F3-1 overview of recent progress in alcoholic liver disease

Abstract

The relationship between polymorphisms at the alcohol dehydrogenase 2 (ADH2), ADH3, CYP4502E1 and aldehyde dehydrogenase 2 (ALDH2) loci and the individual predisposition to alcoholism and alcoholic liver disease in Caucasians is controversial.We determined the genotypes of ADH2, ADH3, CYP4502E1 (Pst-I and Dra-I) and ALDH2 in 519 male Spaniards: 264 alcoholic subjects (47 without liver disease, 118 with non-cirrhotic liver disease and 99 with cirrhosis) and 255 non-alcoholic subjects (64 healthy controls, 110 with non-cirrhotic non-alcoholic liver disease and 81 with cirrhosis unrelated to alcohol).
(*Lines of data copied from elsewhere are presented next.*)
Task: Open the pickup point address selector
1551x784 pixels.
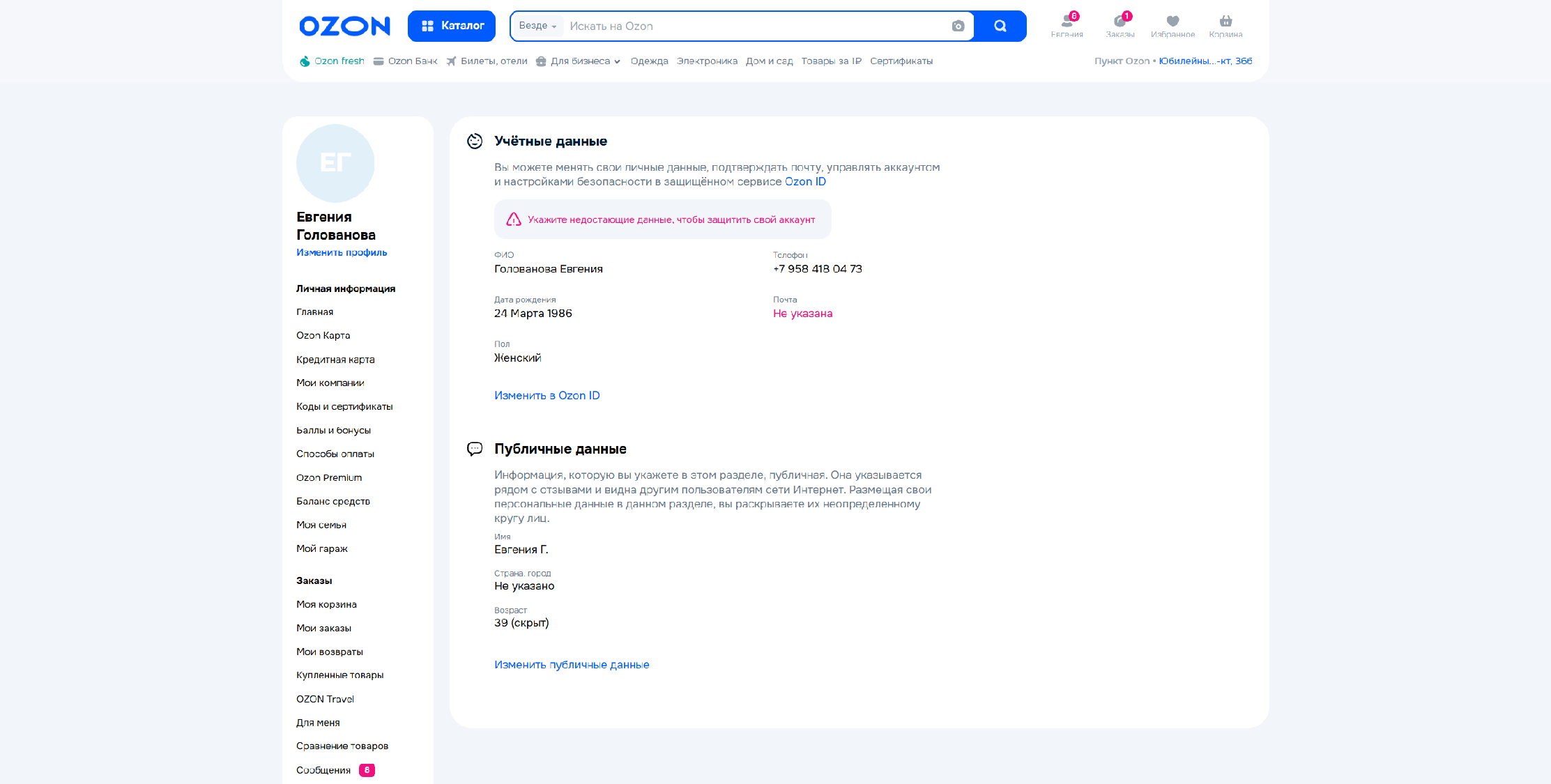Action: 1205,61
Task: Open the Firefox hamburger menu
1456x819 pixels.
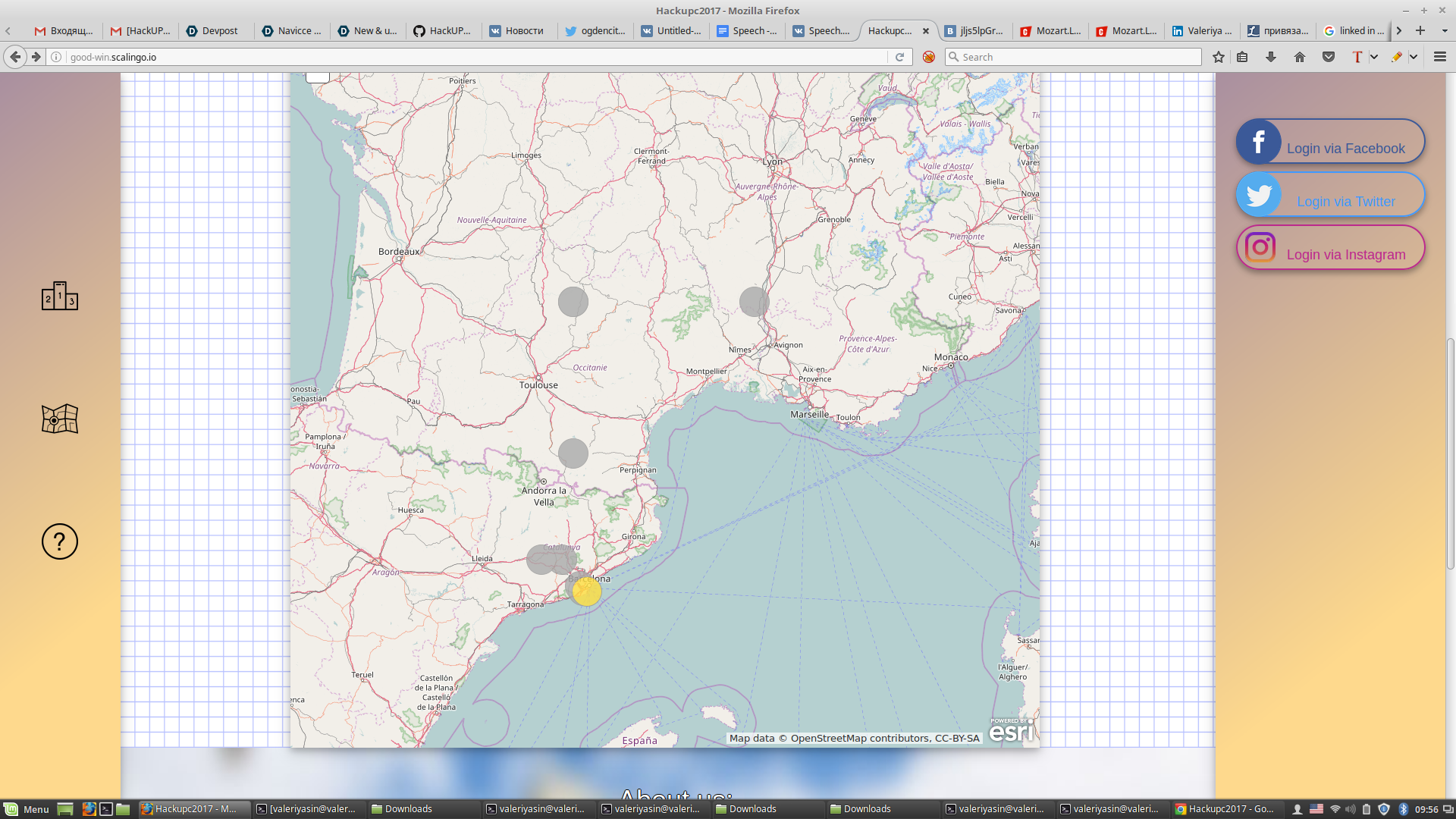Action: point(1439,57)
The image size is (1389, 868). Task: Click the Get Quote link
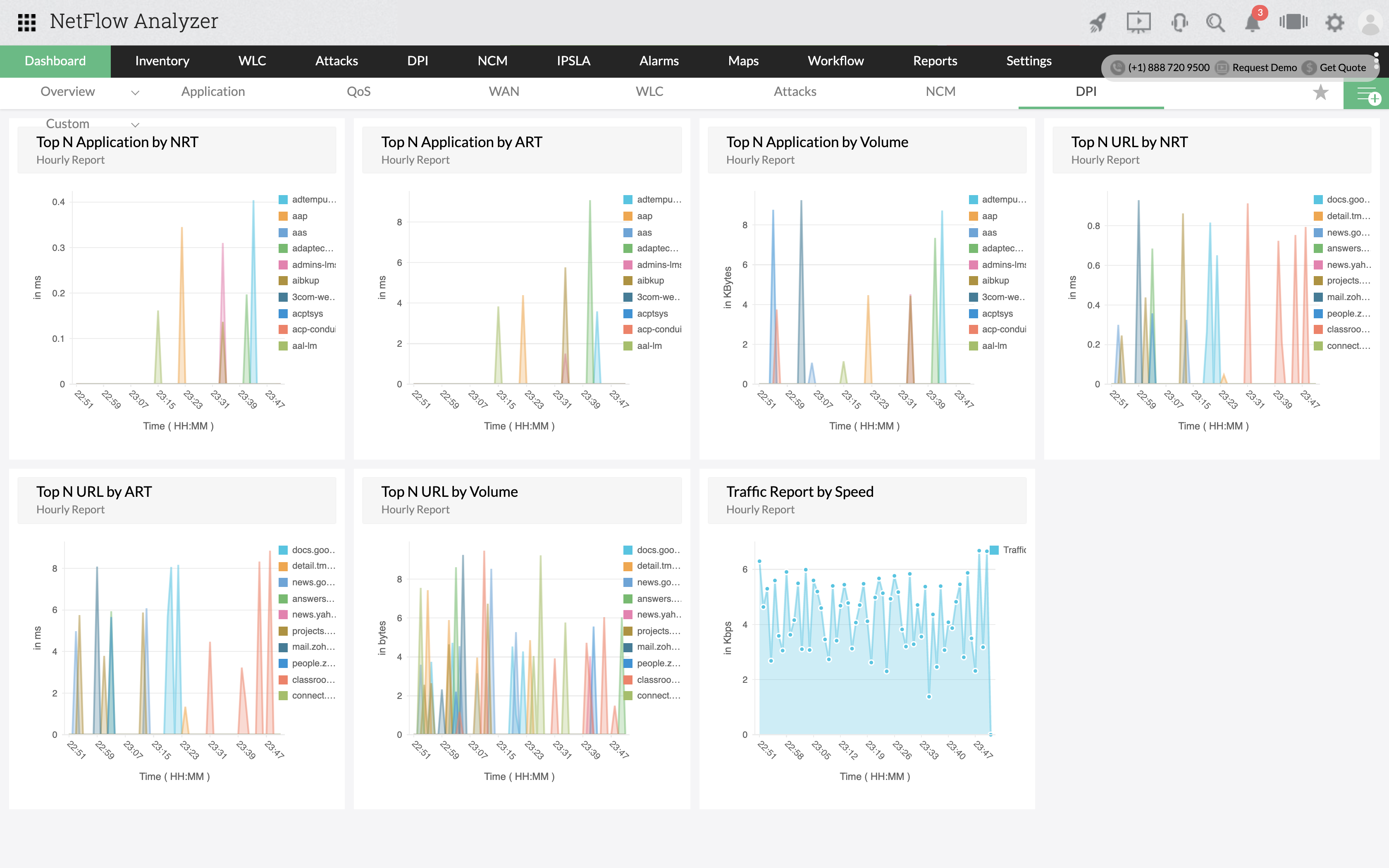(x=1342, y=68)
Genotyping was performed using PCR-RFLP methods on white cell DNA.The distribution of the allelic variants (allele *1 and allele *2) in the whole subjects analyzed was: ADH2 93.1% and 6.9%; ADH3 55.7 and 44.3%; CYP4502E1 Dra-I 11.2 and 88.8%; CYP4502E1 Pst-I 96.2 and 3.8% and ALDH2 100 and 0%, respectively. No differences were observed in the allelic distributions of the alcoholic and non-alcoholic subjects for the loci examined. Allele distribution in alcoholics with no liver disease, with alcoholic steatosis or hepatitis, and with cirrhosis was also similar.ADH2, ADH3, and CYP4502E1 Pst-I and Dra-I genetic variations are not related to alcoholism or susceptibility to alcoholic liver disease in our male population. ALDH2 locus is monomorphic.